Return of the three youngest children ordered. Their removal was wrongful. 

Grounds

Rights of Custody - Art. 3

The Court recalled that the law of the place of habitual residence determines whether a parent had rights of custody at the time of removal. The Court also noted that the North Dakota Century Code governs the custody of children in North Dakota and that the Three Affiliated Tribes have promulgated laws dealing with child custody in their Code of Laws of the Three Affiliated Tribes.

The Court observed that Canadian courts have taken different approaches to the determination of the existence of custody rights: self-directed analysis of applicable legislation, reliance on opinions of legal experts and reliance on court decisions in jurisdiction of habitual residence. The Court then explained that, in the current case, none of these approaches provided a clear response to the question of whether the father had custody rights at the time of removal.

In the absence of proved law, the judge considered whether to seek an opinion from North Dakota authorities, in accordance with art. 15 of the Convention, but decided not to do so because it would result in delay. 

The judge thereafter applied the private international law rule that if foreign law is not proved, it is assumed the same as lex fori unless proven otherwise.

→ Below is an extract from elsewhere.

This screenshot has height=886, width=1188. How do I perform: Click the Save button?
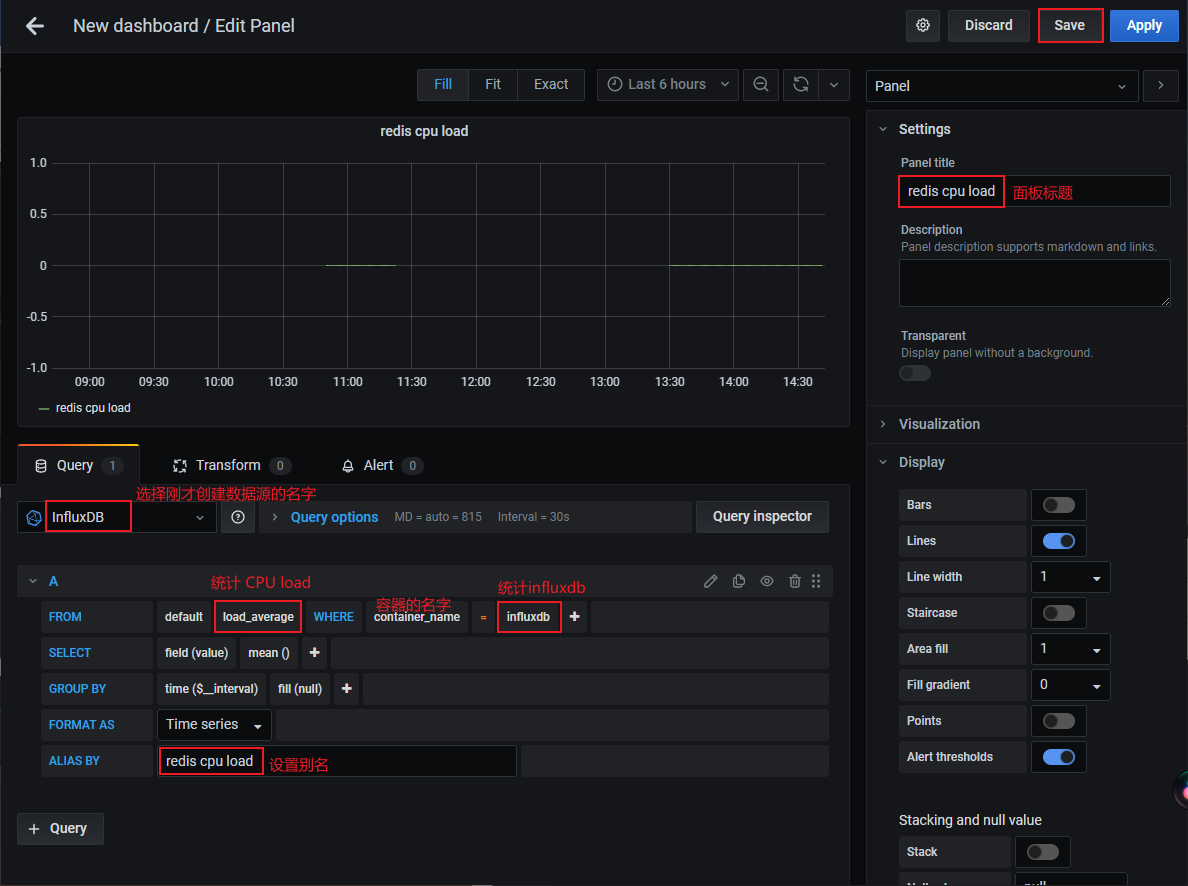tap(1069, 26)
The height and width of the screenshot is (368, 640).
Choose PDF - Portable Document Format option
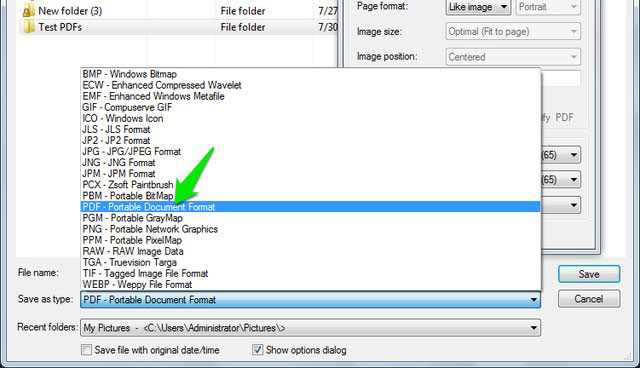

In Saskatchewan, the governing legislation is The Children’s Law Act and there is, under common law, a presumption that one parent cannot move children to another jurisdiction without the agreement of the other parent or a court order. 

The judge concluded that the father had custody rights under Saskatchewan law in respect to his three biological children. 

Undertakings

Having recalled that its duty is to order the return of the children “forthwith”, the Court added that, as long as it did not contradict the spirit and intent of the Convention, it could take into consideration the consequences that might flow from the return and the best interest of the child in designing its return order.

The Court ordered that the children return to North Dakota by July 1, 2017, therefore allowing them to complete the last two weeks of their school term in Canada. 

The Court also required that the father provide an undertaking not to enforce the North Dakota post-removal custody orders until after July 14, 2017. The purpose of this undertaking was to allow the mother to bring a custody application to a court in North Dakota and avoid that the children be forcibly removed from her by the police upon their arrival in the State.